HSBC Youth Excellence Gala: Review



Concert Review:
HSBC Youth Excellence Gala
Victoria Concert Hall
Thursday (28/08/08)



This review first appeared on the pages of The Straits Times on 30 August 2008

Witnessing the birth throes of a new orchestra is one of the most exciting phenomena for music lovers. The Orchestra of the Music Makers, formed by alumni of various youth and school orchestras in Singapore and led by conductor Chan Tze Law, made the best possible start.

The primary function of its debut was to partner three past recipients of the HSBC Youth Excellence Awards, but it had many minutes of its own to bask in the spotlight. An unanimity of purpose distinguished Dvorak’s rousing Carnival Overture which, despite some roughness around the edges, provided the evening with a high-octane start.
First of the teenage stars was soprano Janani Sridhar, a singer possessed with natural poise and disarming stage presence. Her sweet and expressive agile voice carried four arias from Mozart’s Don Giovanni and Cosi fan Tutte with aplomb.
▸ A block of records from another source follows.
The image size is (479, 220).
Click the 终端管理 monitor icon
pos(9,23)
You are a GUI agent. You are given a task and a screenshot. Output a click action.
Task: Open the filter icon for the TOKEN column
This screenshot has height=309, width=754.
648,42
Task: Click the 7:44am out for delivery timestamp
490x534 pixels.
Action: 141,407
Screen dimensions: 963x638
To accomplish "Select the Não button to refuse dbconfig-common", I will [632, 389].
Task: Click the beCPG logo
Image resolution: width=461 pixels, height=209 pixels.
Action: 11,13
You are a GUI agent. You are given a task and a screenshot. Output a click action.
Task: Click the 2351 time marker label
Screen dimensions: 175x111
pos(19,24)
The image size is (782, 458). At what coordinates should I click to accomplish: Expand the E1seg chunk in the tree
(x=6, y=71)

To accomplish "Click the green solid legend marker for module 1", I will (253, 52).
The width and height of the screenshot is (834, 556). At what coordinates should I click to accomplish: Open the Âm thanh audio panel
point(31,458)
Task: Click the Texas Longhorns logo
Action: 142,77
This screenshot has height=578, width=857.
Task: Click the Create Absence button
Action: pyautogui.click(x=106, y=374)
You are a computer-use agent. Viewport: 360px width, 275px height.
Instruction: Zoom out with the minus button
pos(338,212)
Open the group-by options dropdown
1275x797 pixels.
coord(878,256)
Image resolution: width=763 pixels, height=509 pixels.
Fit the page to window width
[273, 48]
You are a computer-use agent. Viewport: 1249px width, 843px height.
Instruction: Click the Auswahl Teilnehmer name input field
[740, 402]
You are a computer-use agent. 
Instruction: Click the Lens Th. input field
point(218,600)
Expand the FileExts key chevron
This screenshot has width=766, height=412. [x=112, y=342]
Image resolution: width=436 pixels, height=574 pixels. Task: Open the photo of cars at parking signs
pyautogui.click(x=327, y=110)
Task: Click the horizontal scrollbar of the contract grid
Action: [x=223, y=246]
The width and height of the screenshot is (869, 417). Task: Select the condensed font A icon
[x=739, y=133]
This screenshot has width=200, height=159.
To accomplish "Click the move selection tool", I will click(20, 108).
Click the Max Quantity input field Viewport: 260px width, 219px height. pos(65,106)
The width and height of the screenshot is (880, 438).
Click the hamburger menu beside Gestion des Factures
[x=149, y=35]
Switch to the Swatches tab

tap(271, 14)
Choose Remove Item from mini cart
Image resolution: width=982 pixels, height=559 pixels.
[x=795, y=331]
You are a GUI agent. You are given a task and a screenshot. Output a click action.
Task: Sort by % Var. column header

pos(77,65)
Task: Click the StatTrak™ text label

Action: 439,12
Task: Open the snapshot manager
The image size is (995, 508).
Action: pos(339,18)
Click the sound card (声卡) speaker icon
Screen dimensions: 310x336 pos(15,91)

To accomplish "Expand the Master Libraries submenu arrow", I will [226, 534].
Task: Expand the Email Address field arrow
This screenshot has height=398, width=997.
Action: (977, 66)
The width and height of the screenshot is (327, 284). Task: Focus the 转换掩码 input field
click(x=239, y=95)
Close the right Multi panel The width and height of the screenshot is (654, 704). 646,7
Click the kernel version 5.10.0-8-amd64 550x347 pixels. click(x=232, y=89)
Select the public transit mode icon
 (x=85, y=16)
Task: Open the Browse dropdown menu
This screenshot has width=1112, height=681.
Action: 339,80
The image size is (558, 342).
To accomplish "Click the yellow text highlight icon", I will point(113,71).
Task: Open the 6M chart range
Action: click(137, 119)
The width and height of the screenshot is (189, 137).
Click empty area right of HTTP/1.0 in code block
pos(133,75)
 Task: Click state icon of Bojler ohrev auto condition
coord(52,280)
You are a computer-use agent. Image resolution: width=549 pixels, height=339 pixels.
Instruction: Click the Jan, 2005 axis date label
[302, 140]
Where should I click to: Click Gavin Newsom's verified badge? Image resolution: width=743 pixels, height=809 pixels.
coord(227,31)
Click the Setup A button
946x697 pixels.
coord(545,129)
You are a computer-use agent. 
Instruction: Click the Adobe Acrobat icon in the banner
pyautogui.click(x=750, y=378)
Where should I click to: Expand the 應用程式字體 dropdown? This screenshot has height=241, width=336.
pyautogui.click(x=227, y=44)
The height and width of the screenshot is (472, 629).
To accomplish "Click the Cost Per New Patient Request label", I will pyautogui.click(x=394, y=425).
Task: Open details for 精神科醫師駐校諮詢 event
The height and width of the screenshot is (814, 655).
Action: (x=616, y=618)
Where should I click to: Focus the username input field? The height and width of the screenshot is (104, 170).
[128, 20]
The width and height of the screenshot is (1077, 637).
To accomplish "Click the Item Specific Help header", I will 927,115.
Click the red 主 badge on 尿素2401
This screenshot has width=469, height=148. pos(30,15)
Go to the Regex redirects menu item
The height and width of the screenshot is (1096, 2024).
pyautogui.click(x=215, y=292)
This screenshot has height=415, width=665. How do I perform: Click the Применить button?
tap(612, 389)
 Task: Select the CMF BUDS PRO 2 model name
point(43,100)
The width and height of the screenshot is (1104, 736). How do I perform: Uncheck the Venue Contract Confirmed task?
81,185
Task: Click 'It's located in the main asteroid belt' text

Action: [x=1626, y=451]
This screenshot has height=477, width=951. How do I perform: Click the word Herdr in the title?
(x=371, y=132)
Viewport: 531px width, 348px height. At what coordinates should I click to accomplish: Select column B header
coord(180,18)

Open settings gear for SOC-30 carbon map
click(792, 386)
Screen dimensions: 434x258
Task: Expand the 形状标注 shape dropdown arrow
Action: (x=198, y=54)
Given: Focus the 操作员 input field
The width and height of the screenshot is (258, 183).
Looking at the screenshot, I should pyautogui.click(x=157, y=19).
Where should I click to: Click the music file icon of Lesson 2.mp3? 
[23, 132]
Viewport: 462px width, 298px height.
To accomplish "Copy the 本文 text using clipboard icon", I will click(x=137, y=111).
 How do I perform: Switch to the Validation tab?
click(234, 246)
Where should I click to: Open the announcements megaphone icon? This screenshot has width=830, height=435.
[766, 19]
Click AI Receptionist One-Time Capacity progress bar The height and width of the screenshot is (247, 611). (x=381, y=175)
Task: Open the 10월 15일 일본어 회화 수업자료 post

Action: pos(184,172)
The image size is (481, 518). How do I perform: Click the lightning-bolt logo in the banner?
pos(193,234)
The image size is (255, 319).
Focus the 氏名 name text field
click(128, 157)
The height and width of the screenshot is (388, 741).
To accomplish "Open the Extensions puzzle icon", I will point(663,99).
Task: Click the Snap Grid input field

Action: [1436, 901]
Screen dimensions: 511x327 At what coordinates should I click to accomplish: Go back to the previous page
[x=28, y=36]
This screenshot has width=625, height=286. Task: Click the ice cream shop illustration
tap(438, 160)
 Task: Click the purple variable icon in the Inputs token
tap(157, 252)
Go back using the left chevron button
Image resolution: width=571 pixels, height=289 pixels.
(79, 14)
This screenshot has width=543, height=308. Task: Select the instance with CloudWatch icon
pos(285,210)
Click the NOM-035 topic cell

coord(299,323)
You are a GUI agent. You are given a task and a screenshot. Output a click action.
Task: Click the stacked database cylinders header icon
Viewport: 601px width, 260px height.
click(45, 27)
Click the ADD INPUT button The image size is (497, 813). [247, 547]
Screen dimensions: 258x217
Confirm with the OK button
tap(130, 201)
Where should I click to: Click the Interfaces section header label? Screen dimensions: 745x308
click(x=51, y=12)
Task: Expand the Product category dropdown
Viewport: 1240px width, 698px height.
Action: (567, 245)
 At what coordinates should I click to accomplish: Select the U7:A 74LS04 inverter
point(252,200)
Combining the virtuous with the coquettish, and a change of evening gowns in between, there was further room to develop a set of lungs and cords that could transcend the orchestra and fill the hall. Her encore, the Laughing Song from Johann Strauss’ Die Fledermaus, sparkled like champagne.
Singapore’s youngest ever student in New York’s Juilliard School, Clare Yeo, was next. Her reading of Gershwin’s Rhapsody In Blue tended to be on the staid side, despite clarinetist Vincent Goh’s best efforts to sound sexy in his opening solo. There was, however, much thought to shape phrases creatively, and with utmost musicality. The coruscating cadenza was also whipped off with great confidence.
Yehudi Menuhin School resident Gabriel Ng seems like the most natural virtuoso of the trio. His effortless take on the first movement of Paganini’s Violin Concerto No.1 has to be heard to be believed.

Allying close to spotless intonation with a fearless disregard for the work’s myriad technical challenges, his showing was the one to marvel at. His encore, Kreisler’s Recitative And Scherzo, was further assurance of his abilities.

All three joined the orchestra for the closing number, the Mexican Arturo Marquez’s Danzon No.2, recently made famous by the Simon Bolivar Youth Orchestra. The instrumental prowess and infectious zeal transmitted by all on stage was much cause to rejoice in.

Who really needs to journey to Venezuela when there resides a world’s local bank of prodigious musical talent on our very doorstep?